Your Environment Update for June 25, 2015

  • Fresh broccoli at a farmstand in Kutztown, Pennsylvania. Photo: egrodziak via Flickr

In this week’s Environment Update: Shell clears the air quality permit hurdle for its new ethane cracker, what the California drought means for Great Lakes farmers, and what one environmental group is saying about Pennsylvania's poor record of investigating fracking-related health complaints.

Health Department Called Out Over Fracking Complaints

The environmental group Food and Water Watch says the Pennsylvania Department of Health isn’t doing all it could when it comes to investigating fracking-related health complaints. The group examined four years of records between 2011 and 2015 and found 86 fracking-related complaints.

Linda Headley of Fayette County filed one of the complaints. She says that when drilling started near her home, she and her son started getting sick. So she called the health department, but they only documented some of their health problems.

“I was diagnosed with chemically-induced asthma. They did not put that my son has stomach cramps, he gets rashes, nosebleeds,” Headley says.

Headley says the health department records also got a lot of facts wrong. For one, the records say the Department of Environmental Protection did air sampling near her property. Headley says that never happened.

The health department records don’t prove a connection between drilling activities and illness. But Scott Edwards of Food and Water Watch says they do show that the health department did not properly respond to the complaints.

“Instead of going out there and doing a proper investigation into these complaints, most people mostly got a ‘Thank you for calling, you should go see your doctor,’ or ‘Have you called the DEP and asked them to go out and do some testing?'" Edwards says.
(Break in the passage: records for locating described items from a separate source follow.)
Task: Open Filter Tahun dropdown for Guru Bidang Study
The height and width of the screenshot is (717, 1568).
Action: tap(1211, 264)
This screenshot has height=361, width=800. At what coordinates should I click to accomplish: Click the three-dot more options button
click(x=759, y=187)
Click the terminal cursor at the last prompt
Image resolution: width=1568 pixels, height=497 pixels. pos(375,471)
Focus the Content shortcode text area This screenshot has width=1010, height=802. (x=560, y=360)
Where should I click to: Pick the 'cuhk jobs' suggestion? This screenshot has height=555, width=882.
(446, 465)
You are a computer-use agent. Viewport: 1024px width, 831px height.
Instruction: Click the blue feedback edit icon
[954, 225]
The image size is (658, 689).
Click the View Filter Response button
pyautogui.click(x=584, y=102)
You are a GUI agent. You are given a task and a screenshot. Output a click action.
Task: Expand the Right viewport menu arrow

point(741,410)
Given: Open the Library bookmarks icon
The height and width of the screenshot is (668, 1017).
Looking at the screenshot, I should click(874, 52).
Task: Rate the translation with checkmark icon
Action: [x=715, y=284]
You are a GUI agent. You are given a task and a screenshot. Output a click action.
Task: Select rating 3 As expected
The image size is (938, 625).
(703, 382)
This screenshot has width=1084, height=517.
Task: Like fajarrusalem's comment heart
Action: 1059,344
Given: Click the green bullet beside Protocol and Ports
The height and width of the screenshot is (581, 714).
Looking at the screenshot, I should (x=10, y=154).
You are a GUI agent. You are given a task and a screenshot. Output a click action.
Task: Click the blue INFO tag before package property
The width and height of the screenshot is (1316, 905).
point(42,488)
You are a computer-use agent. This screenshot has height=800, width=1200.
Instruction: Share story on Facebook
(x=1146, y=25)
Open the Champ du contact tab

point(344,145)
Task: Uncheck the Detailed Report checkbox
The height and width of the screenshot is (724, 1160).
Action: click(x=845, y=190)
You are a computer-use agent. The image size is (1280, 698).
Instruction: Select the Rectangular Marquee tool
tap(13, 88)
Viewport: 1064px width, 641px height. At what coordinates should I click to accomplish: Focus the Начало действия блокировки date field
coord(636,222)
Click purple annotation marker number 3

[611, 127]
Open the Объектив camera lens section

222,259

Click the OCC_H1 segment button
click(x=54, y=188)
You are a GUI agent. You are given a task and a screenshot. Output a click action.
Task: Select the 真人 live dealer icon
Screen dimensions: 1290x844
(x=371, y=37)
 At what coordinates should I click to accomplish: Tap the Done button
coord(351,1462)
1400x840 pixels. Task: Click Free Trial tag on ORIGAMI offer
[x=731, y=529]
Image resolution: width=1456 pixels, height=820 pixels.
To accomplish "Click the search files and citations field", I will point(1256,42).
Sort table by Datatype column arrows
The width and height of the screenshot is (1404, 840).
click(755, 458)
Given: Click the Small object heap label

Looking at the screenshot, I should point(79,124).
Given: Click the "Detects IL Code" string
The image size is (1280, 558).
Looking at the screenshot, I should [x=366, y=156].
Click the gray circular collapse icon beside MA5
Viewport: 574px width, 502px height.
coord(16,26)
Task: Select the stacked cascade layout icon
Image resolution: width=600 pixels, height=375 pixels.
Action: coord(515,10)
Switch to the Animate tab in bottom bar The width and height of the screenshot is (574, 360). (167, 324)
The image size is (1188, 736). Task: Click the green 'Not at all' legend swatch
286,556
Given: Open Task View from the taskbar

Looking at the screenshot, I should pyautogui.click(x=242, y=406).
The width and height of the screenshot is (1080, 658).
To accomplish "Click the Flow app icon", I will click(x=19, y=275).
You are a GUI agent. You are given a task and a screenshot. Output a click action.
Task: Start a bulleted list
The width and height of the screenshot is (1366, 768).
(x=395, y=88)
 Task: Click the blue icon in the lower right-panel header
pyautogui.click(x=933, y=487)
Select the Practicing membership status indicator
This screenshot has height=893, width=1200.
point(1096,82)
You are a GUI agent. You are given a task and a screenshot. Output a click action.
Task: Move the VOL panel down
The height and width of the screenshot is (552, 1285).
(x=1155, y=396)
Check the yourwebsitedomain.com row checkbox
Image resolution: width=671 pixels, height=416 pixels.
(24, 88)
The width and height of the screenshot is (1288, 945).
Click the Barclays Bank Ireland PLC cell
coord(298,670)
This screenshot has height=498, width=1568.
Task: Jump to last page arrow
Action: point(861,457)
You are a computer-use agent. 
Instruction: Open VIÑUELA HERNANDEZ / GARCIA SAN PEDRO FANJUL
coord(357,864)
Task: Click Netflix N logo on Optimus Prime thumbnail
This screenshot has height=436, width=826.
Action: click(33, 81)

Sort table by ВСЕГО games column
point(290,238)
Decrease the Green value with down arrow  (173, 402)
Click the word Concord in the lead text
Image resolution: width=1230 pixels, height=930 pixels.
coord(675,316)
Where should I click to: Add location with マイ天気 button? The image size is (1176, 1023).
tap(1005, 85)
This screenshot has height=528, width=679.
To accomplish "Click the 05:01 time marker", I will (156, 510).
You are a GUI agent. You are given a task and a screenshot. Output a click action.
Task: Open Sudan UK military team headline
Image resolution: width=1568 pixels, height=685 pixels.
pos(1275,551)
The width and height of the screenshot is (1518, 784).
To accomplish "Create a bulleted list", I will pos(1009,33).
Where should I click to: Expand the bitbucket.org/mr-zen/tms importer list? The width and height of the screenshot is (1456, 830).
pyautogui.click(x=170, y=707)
A spokesperson for the health department told the Pittsburgh Post Gazette that the department is "committed to thoroughly investigating every environmental health complaint the department receives." The department says it is also reviewing its protocol.

Shell Closer to Building Ethane Cracker

Check one more box off the list for Shell’s proposed plan to build an ethane cracker near Pittsburgh. The company got several environmental permits from the state this week, including the all-important air quality permit.

An ethane cracker takes natural gas and breaks it up into smaller molecules that are used to make plastics. The company says the permits were a big milestone, especially the air quality permit.

John Poister, a spokesman for the Department of Environmental Protection, says Pittsburgh’s air already falls below federal clean air guidelines. So Shell has to meet strict pollution controls to ensure the region’s air doesn’t get any worse.

“They have to show that the public would not be exposed to undue risks from any potential emissions from the plant,” Poister says.

To do this the company has to buy pollution reduction credits. Joseph Minott of the Clean Air Council says these are important, but that the DEP could have done more.

“This doesn't change the fact that this is a humongous pollution source and is going to have an impact on that community,” Minott says.

Minott says the DEP could have made Shell monitor for pollution in the neighborhood around the plant. Local officials in Beaver County, where the plant would be built, have expressed support for the plan.

Now the decision over whether to build the cracker is in Shell's hands. The company says it hasn’t made that decision yet.

Reporting by Reid Frazier

California Drought Gives a Boost to Great Lakes Farmers

The ongoing drought in California is starting to mean more business for farmers around the Great Lakes. In New York, broccoli farmers lost their business to California 30 years ago. Now, they’re being asked to fill the void. And  some agricultural experts say the water restrictions out west are reducing milk production—which also looks to be increasing the market for milk producers in Pennsylvania, Michigan and Wisconsin.